→ **RECORDS TO PROCESS**:
Segment Open

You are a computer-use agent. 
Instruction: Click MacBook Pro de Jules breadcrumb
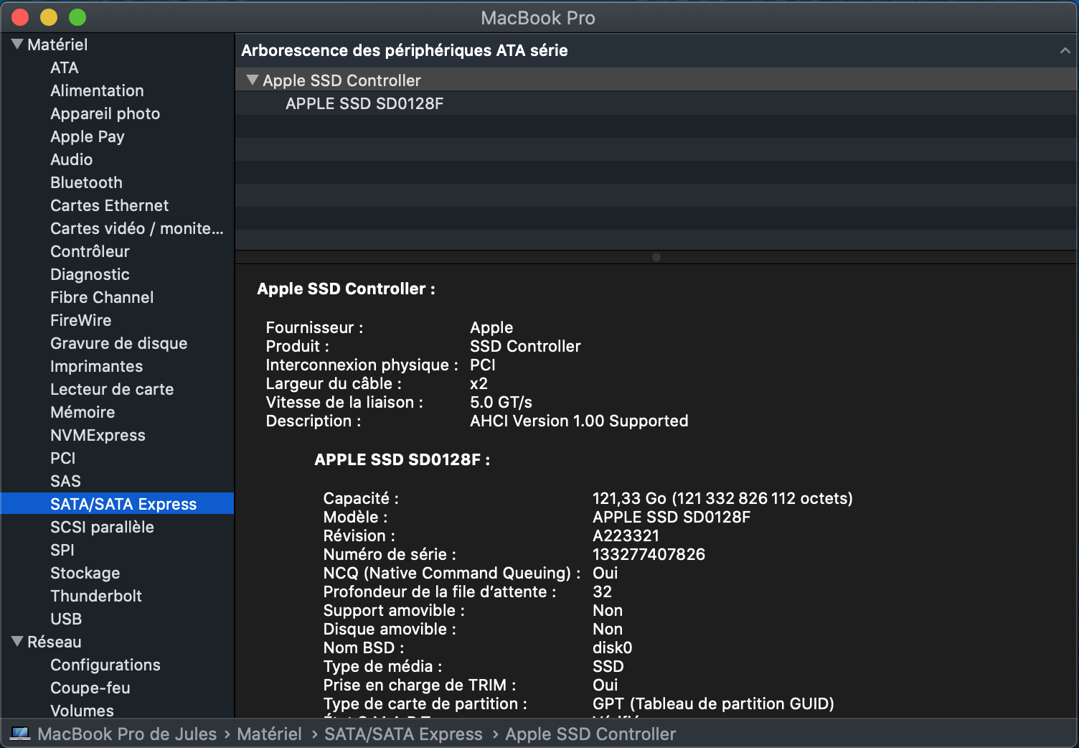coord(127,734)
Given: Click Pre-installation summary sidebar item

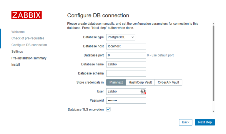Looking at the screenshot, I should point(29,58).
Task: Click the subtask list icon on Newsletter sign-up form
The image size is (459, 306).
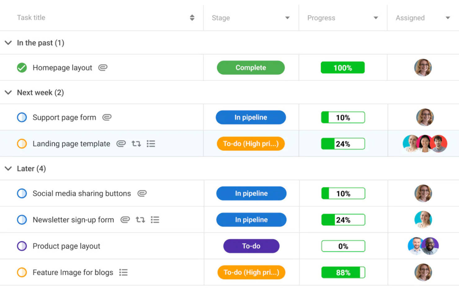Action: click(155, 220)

Segment Closed
Segment Open

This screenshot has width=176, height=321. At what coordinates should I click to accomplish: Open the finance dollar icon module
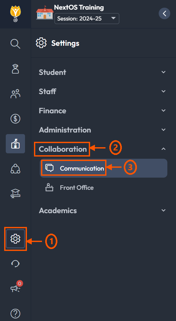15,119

Segment Closed

→ **WHAT IS EXPECTED**:
Pictures in the material above should be skipped; print exactly the lines from the one with "Instruction: Click MacBook" through the one with "Task: Click the".

→ **RESPONSE BOX**:
Instruction: Click MacBook Pro de Jules breadcrumb
coord(127,734)
Given: Click Pre-installation summary sidebar item

Looking at the screenshot, I should point(29,58).
Task: Click the subtask list icon on Newsletter sign-up form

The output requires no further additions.